A mention in a movie has the potential to be "a defining marketing moment" for a small company, says Michael Levine, founder of Levine Communications Office, a public-relations firm in Los Angeles. As long as the movie doesn't flop, he says, it should prove a long-term boost to the company's cache -- and its sales.
Ramping Up Publicity
Unlike a traditional product-placement deal, Bag Borrow or Steal didn't pay for the mention in the movie. Executives say they got a phone call from New Line Cinema, the movie studio that made the film, about six months ago and found out that writers had included the line about the company in the script.
That saved the 75-employee company a substantial sum. Companies often pay millions of dollars for the rights to serve as a promotional partner to a big movie -- something Bag Borrow or Steal executives say they would never be able to afford.
So with New Line Cinema's approval, Bag Borrow or Steal set out to make the most of the free publicity. The company created a "Sex and the City shop" on the site, where customers can browse through handbags and cocktail rings "inspired by" the four main characters. On the same page is a quiz where people can see which character they most resemble -- and thus, which accessories they might prefer.
It launched a sweepstakes to win tickets to see the movie or credits toward rentals. It also held a contest on YouTube, where entrants submitted videos explaining which of the show's characters they most resemble.
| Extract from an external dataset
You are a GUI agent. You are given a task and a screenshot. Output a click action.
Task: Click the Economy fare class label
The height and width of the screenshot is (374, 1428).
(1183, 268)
A grand prize winner, which is expected to be announced Tuesday, will attend the movie's New York premiere.
The company wouldn't disclose how much it has spent on these efforts.
Just How Big?
One of the biggest challenges for the firm, Ms. Watson says, has been "planning for something big without knowing how big it's going to be."
Executives have performed stress tests on the site to see how much extra traffic it can handle. Extra servers are ready in case of overload. The company can't afford to hire extra customer-service representatives, says Chief Executive Michael Smith, but he may ask part-time employees to work extra hours if calls start pouring in.
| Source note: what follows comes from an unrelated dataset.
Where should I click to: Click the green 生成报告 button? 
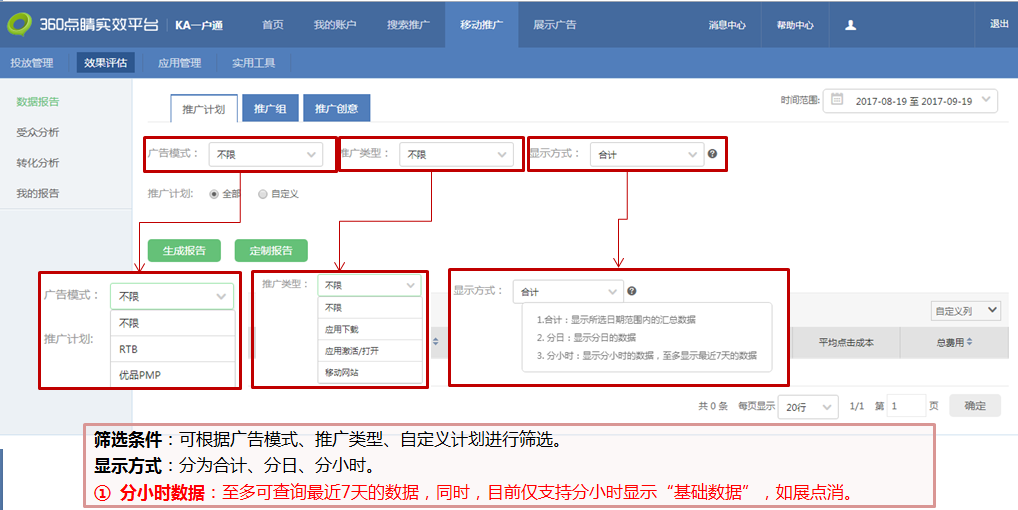184,251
In recent weeks, the company also has enhanced the site, adding multiple views of the merchandise and more product details. And it added sunglasses, a new category.
One big complication: Bag Borrow or Steal executives haven't seen the movie yet. New Line Cinema has kept much of the movie under wraps, afraid of spoilers. That means they aren't sure which handbags made the final cut.
A spokeswoman for Bag Borrow or Steal says it's "extremely unlikely" that the line itself could be cut from the movie, though that's always a remote possibility until a film premieres.
So for the past few months, company staffers have scoured the Internet for paparazzi photos of the movie being filmed, zooming in on the handbags that are captured.
"We've been able to sleuth out some of the products that are featured," Ms. Watson says.
Still, the company knows they won't have all of the bags. With cash tight at the growing business, they can't afford to stock too much inventory. And some designer bags are limited editions, meaning few if any pieces are available. Mr. Smith says the company is prepared to buy some bags retail if demand is particularly strong, instead of buying directly from designers as they usually do.
"We know we'll be short on some things," he says. "We can't afford to make a huge bet -- start-up retailers go out of business because of inventory."
Plans also are in place for customers to be placed on waiting lists, and some may be given credits toward future rentals if they can't rent the merchandise they want.
Bag Borrow or Steal has projected a big month-over-month membership jump in June, though executives decline to cite specific numbers.
"Companies don't everyday get a gift like this," Ms. Watson says.